En reprenant les activités de commission de transport de Bolloré, l’armateur français CMA CGM a rompu les dernières amarres qui rattachaient le groupe français créé par Vincent Bolloré à son riche passé dans le transport.

La compagnie marseillaise aura déboursé 4,65 Md€ pour ce bout de Bolloré, qui représentait, lors de l’acquisition à la fin de l’année 2022, 34 % du chiffre d’affaires du groupe familial (20,67 Md€ en 2022) et 578 M€ en matière de résultat opérationnel ajusté (Ebitda), mesure étalon dans la commission de transport.

L’activité convoitée par CMA CGM fait partie des 15 premières entreprises du secteur, avec 390 000 t traitées en aérien et 710 000 EVP en maritime. Avec cette acquisition, l’armateur marseillais fait un pas de géant dans sa stratégie visant à gérer les flux de bout en bout. Il met la main sur une toile mondiale maillée-serrée autour de grands hubs intercontinentaux aérien et maritime, avec un réseau de 358 agences dans 63 pays et près de 1 million de m2 d’entrepôts.

Avec cet apport, Ceva Logistics, l’ex-commissionnaire suisse que CMA CGM avait sauvé en 2018 de la convoitise du danois DSV, est de taille à se hisser parmi les cinq grands du secteur derrière DHL, Kuehne+Nagel, DSV et DB Schenker.
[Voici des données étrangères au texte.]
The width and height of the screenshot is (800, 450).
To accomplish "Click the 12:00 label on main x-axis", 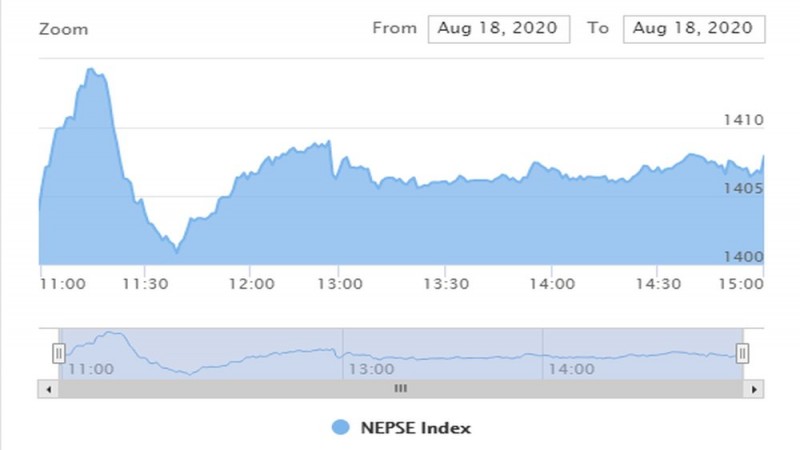I will click(251, 284).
Le transporteur de ligne diversifie en outre son portefeuille sectoriel en faisant son entrée dans le fret de projet industriel (énergie, industrie minière, BTP et aéronautique), ce que Ceva couvre a priori moins. Ce qui n’est pas non plus sans intérêt pour la division breakbulk du groupe CMA CGM.

24 Md$ cumulés

Finalement, en peu de temps, le troisième acteur de la ligne régulière aura consolidé un pôle logistique puissant autour de sa filiale en l’étoffant par des opérations de croissance externe dans différents secteurs, à l’instar du retail (CLS Ingram), de la logistique des véhicules finis (Gefco) ou encore de la livraison du dernier kilomètre (Colis Privé).
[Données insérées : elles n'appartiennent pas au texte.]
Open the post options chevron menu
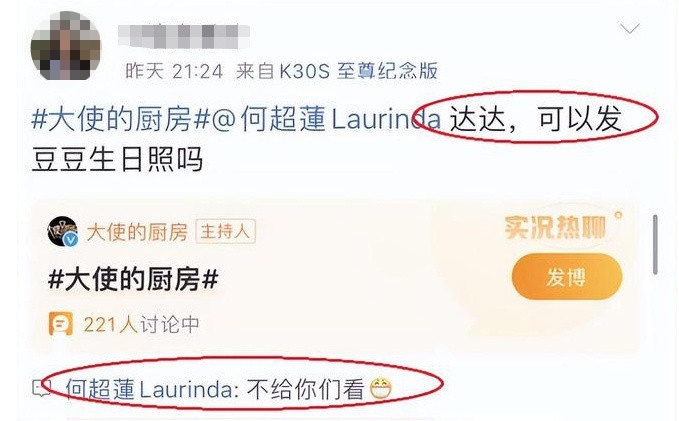(630, 29)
La combinaison des activités logistiques du groupe représente un chiffre d’affaires global de près de 24 Md$ sur la base de leurs résultats en 2022 (les recettes de Maersk dans le même segment, qui partage une approche similaire, atteignaient 14 Md$ à période comparable). « C’est l’acquisition la plus importante depuis la création du groupe en 1978 », a reconnu Rodolphe Saadé au moment de l’acquisition de Bolloré Logistics.

Un chèque de 5,7 Md€

MSC, le groupe aux accents italiens mais aux activités domiciliées en Suisse, n’a pas hésité à faire un chèque de 5,7 Md€ à la famille Bolloré pour s’offrir l’empire portuaire africain du groupe français, qui s’étend du Gabon (Owendo International Port) au Cameroun (Douala, Kribi) en passant par la Guinée (Conakry), la Côte d’Ivoire (Abidjan) et le Sénégal (Dakar).
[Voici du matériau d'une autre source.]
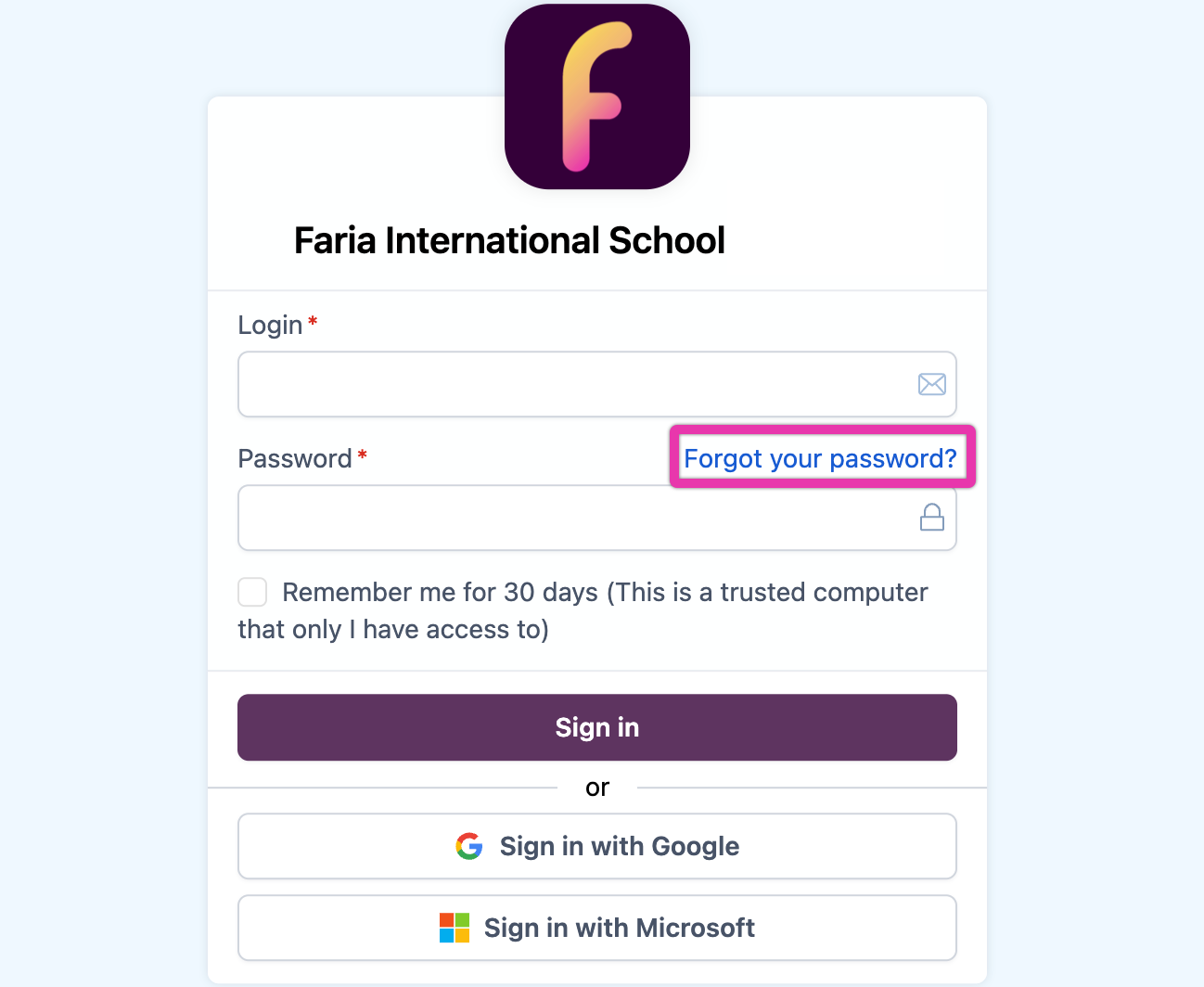Click the Login field label

pyautogui.click(x=270, y=325)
Quand MSC, qui n’était alors que le numéro deux du secteur, a fait parvenir sa proposition, Bolloré Africa Logistics était présent dans 42 ports en qualité d’opérateur de terminaux portuaires (16 terminaux à conteneurs en Afrique centrale et de l’Ouest, soit 4,83 MEVP; sept installations ro-ro et trois ferroviaires), d’agent de lignes maritimes et de manutentionnaire de marchandises non conteneurisées.

Déjà présent en Afrique, avec sa filiale Terminal Investment (TIL), l’armateur suisse contrôle la manutention portuaire de Lomé au Togo, dont il a fait son hub régional et qui a rapidement dépassé le million d’EVP, et de San Pedro en Côte d’Ivoire. Mais c’est presque de l’histoire ancienne.